On Fri, 28 Nov 2008 18:07:37 +0900
Daisuke Nishimura <[email protected]> wrote:

> mem_cgroup_hierarchical_reclaim checks only mem->res now.
> It should also check mem->memsw when do_swap_account.
>
> Signed-off-by: Daisuke Nishimura <[email protected]>

make sense

Acked-by: KAMEZAWA Hiroyuki <[email protected]>

> ---
> mm/memcontrol.c | 17 +++++++++++++++--
> 1 files changed, 15 insertions(+), 2 deletions(-)
>
> diff --git a/mm/memcontrol.c b/mm/memcontrol.c
> index 20e1d90..e7806fc 100644
> --- a/mm/memcontrol.c
> +++ b/mm/memcontrol.c
> @@ -567,6 +567,19 @@ done:
> return ret;
> }
>
> +static int mem_cgroup_check_under_limit(struct mem_cgroup *mem)
------------------------------------
Exercise task A - In the mailing list reply, rewrite the quoted paragraph that begins "mem_cgroup_hierarchical_reclaim checks only" as a two-item list, keeping its main facts.
Exercise task B - Summarize the mailing list reply in two sentences.

Source material -
------------------------------------
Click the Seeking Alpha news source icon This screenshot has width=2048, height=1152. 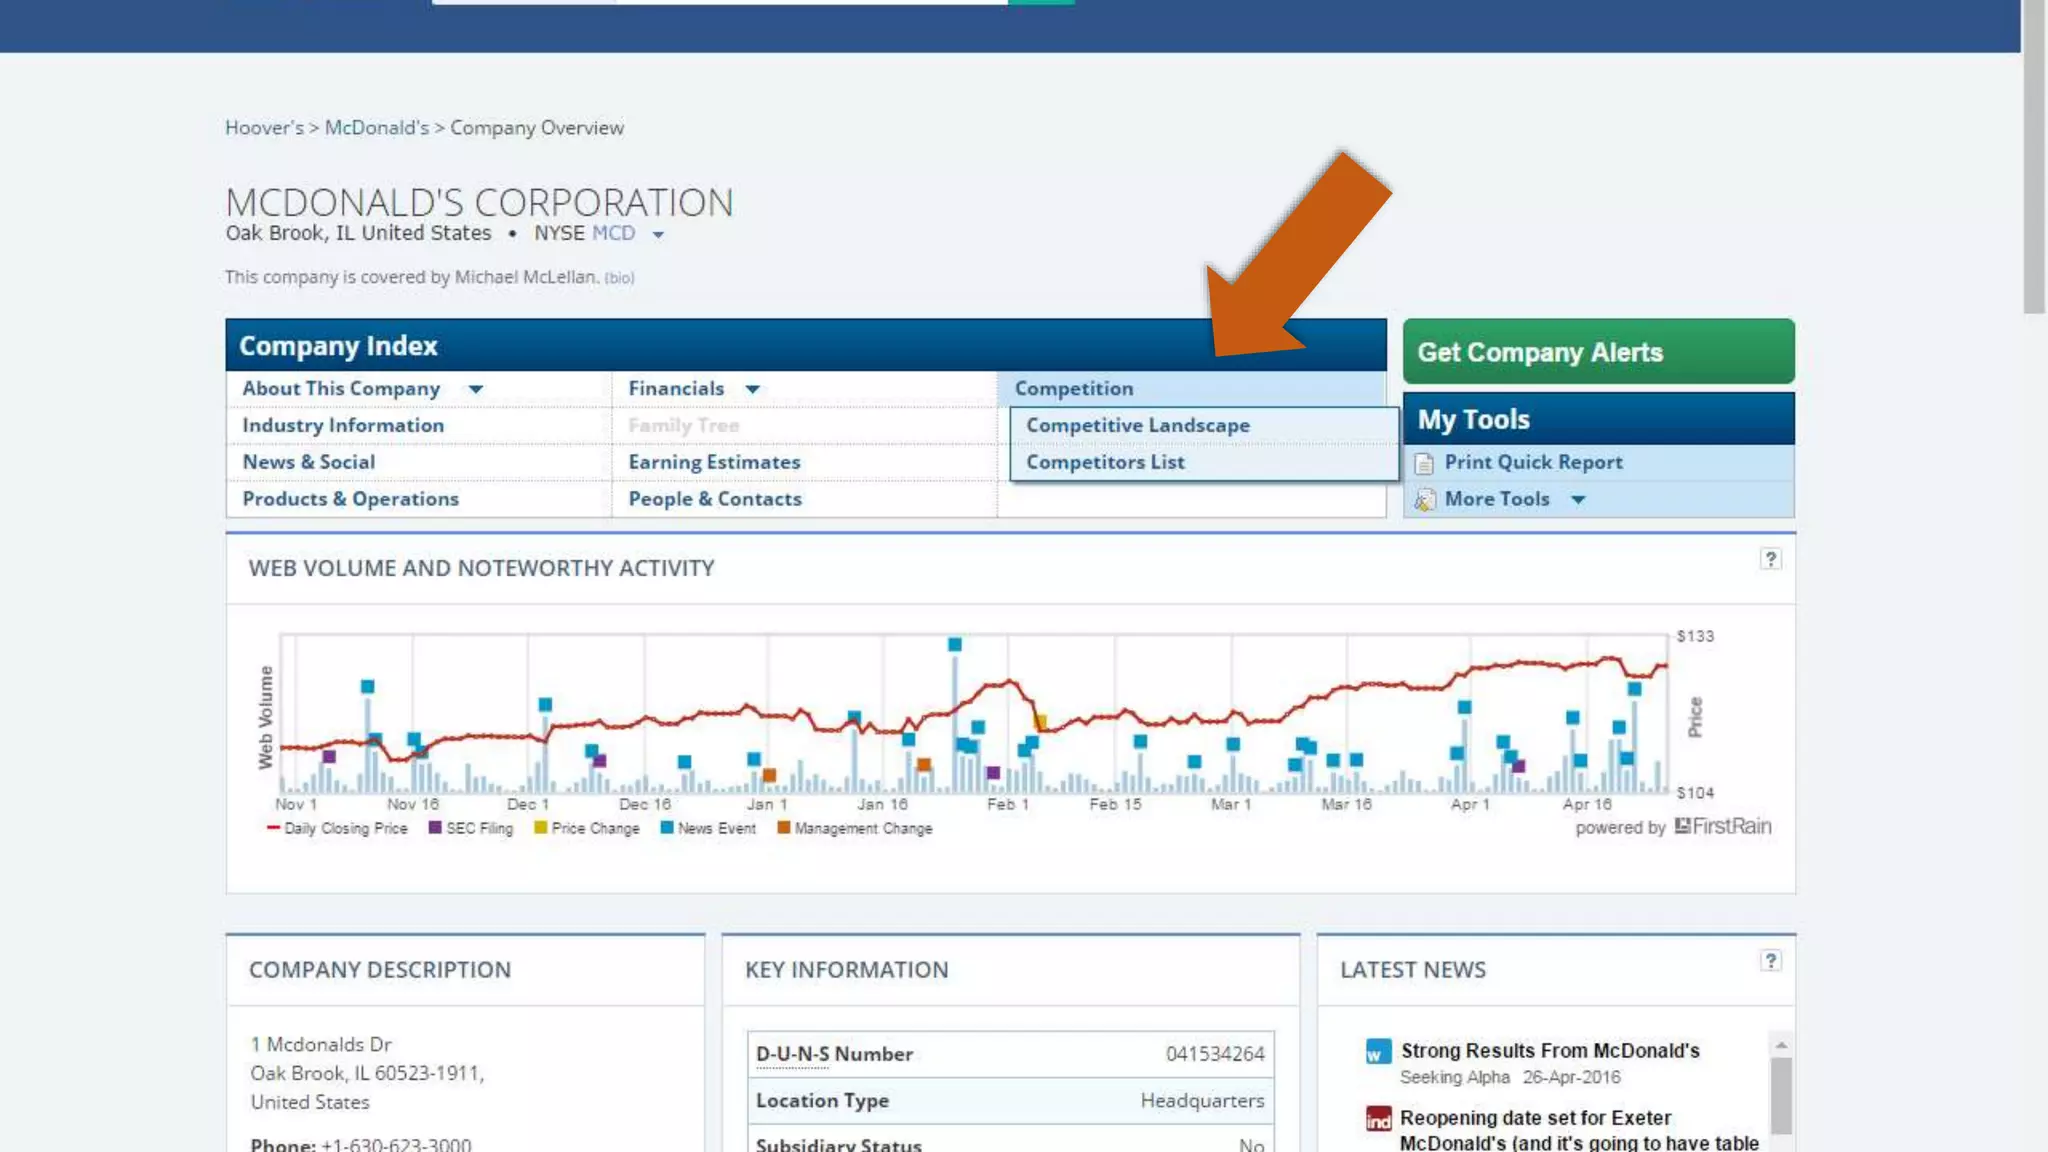[1377, 1052]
------------------------------------
Written answer A -
- mem_cgroup_hierarchical_reclaim currently checks only mem->res.
- When do_swap_account is set, it should also check mem->memsw.

Written answer B - Daisuke Nishimura submitted a patch noting that mem_cgroup_hierarchical_reclaim checks only mem->res, when it should also check mem->memsw when do_swap_account is set. KAMEZAWA Hiroyuki replied that it makes sense and acked the patch, which changes mm/memcontrol.c with 15 insertions and 2 deletions.